In Zone 3, the results are similar to those in Zone 1. The RMSEs for Exp 2 are smaller than for Exp 1 in most months, and the RMSEs for Exp 3 are the smallest ones among the first three experiments. The largest declines occurred in January, when the RMSE decreases 20.8 % from 1.50∘ (Exp 1) to 1.18∘ (Exp 2) and 25.7 % from 1.50∘ (Exp 1) to 1.11∘ (Exp 3). The situation also indicates significant improvements from the combination of the NBSW and IT in simulating the upper-ocean temperature structure.

Furthermore, in Zones 1–3, the effects of WTFR are much weaker and similar to those in Figs. 4–7 because the RMSEs for Exp 4 and 5 are almost equal to, and even larger than, those for Exp 1 and 3. The possible reason is that the values of the WTFR-induced diffusion terms are about 4 to 6 orders smaller than NBSW, which is too low to enhance vertical mixing, especially in the surface layers.

The thermal structure in the regions with depths from 100 to 300 m are also compared with the WOA13 data. The simulated temperature is generally cooler than the WOA13 data along 30.5∘ S at depths between 100 and 300 m, while it is dramatically warmer along 7.5∘ N. The distribution pattern of the simulated temperature in the ocean interior (from 100 to 300 m or deeper) seems cooler in SIO and warmer in NIO and the tropics. One of the reasons is that the Haney equation (Haney, 1971) is used to modify the climatologic surface heat flux and brings excessive heat into the ocean interior in the simulation. Some more accurate surface forcing data with higher resolution will be used in future simulations.
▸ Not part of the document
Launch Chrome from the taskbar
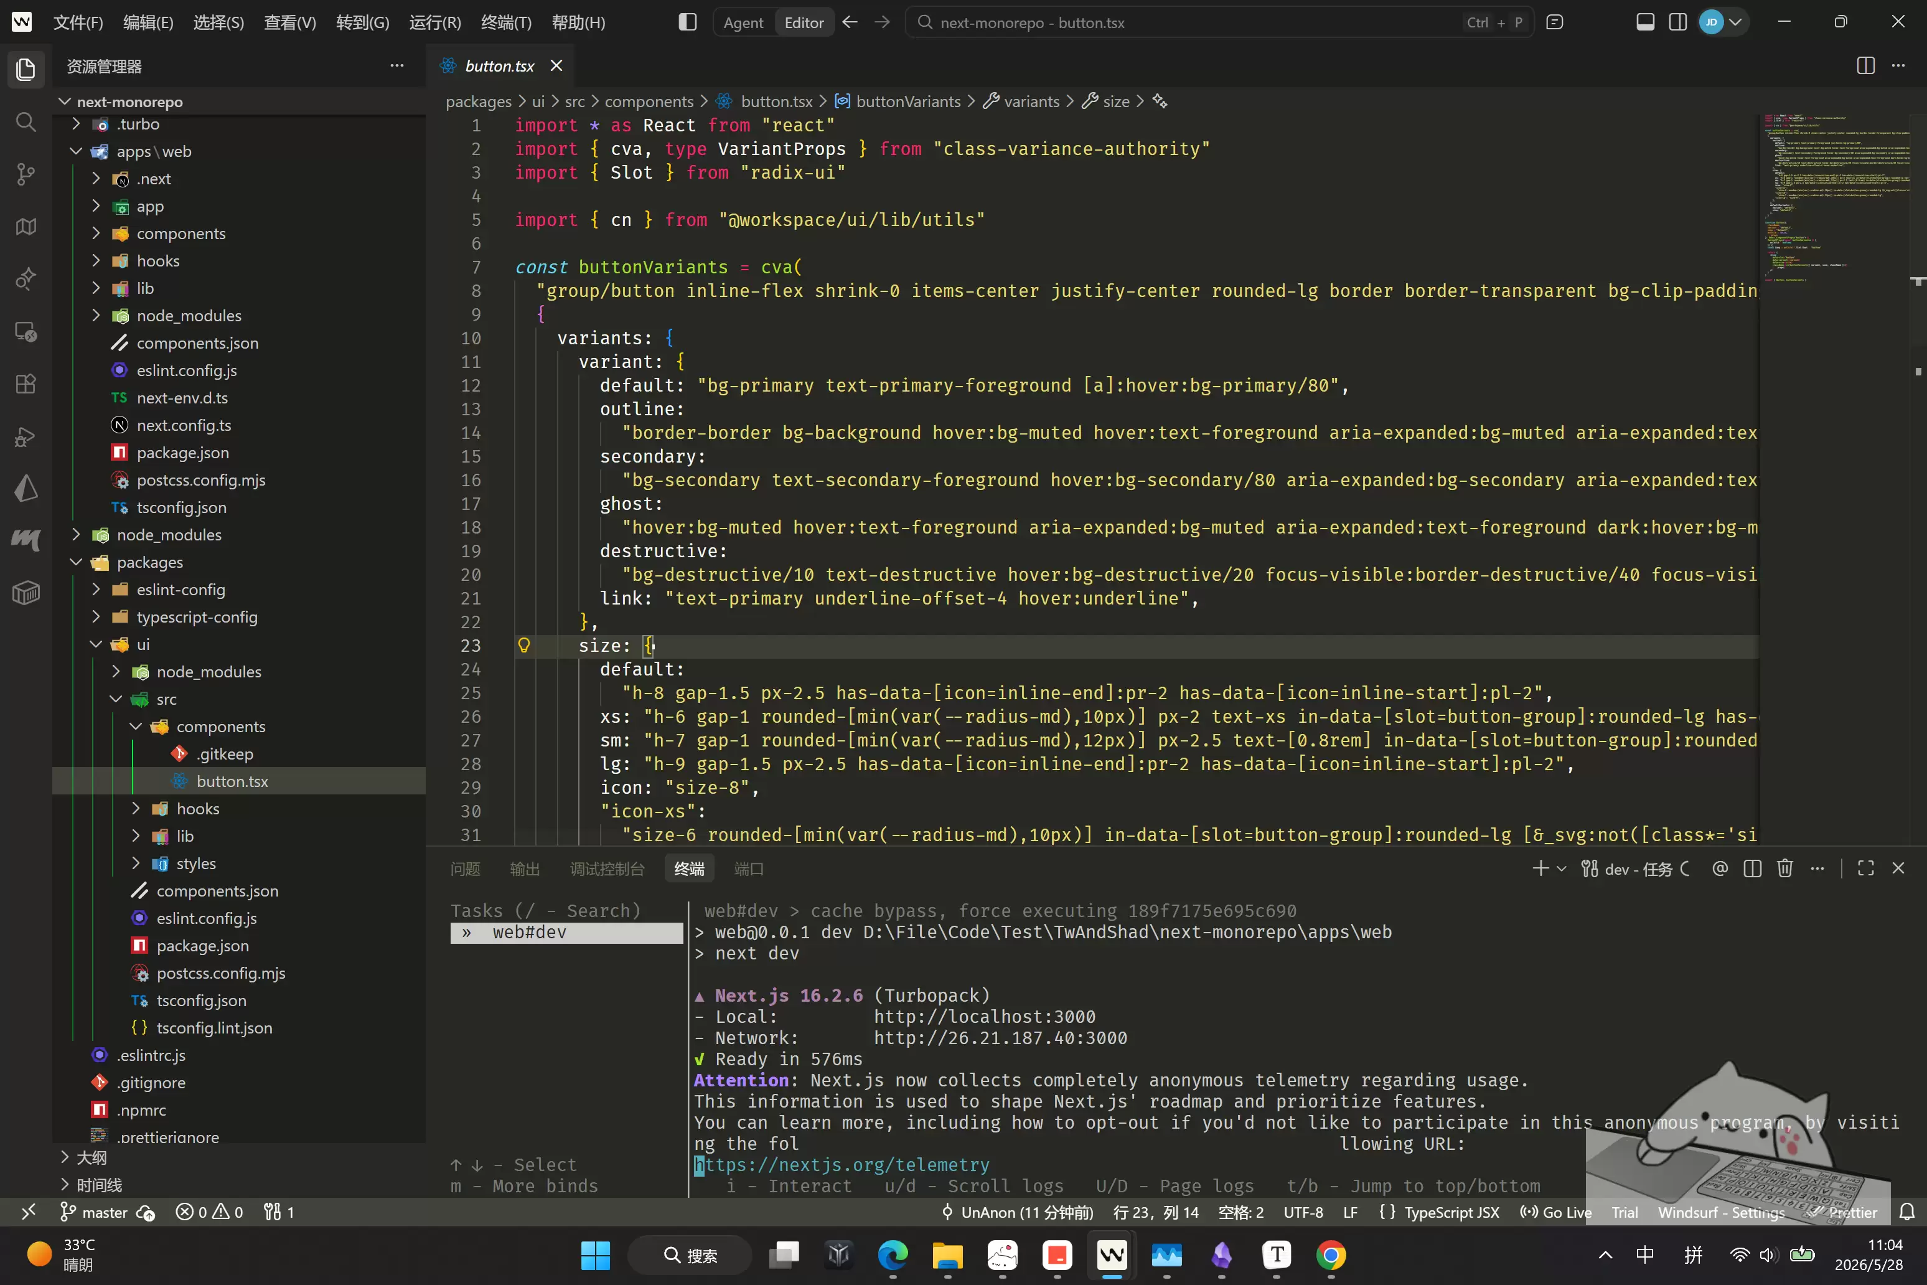The width and height of the screenshot is (1927, 1285). click(1331, 1255)
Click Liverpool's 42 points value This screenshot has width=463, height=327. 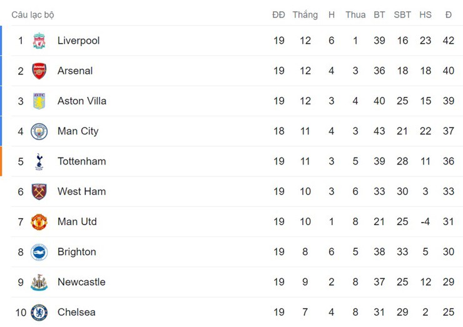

Furthermore, the intermediate and deep-water masses in the IO are often effected by the Southern Ocean, including Antarctic Intermediate Water, Circumpolar Deep Water and North Atlantic Deep Water. These cooler water masses are carried by the meridional overturning circulation into the IO throughout the south of the South Equatorial Current in the subtropical Indian Ocean (Talley et al., 2011), but the situation did not appear in the simulated current fields. Therefore, another important reason should be that it is hard to accurately simulate the meridional overturning circulation in the present experiments, especially the meridional transport of heat. This makes the simulated temperature cooler or warmer than the WOA13 data along 30.5∘ S and 7.5∘ N when the depth is deeper than about 100 m.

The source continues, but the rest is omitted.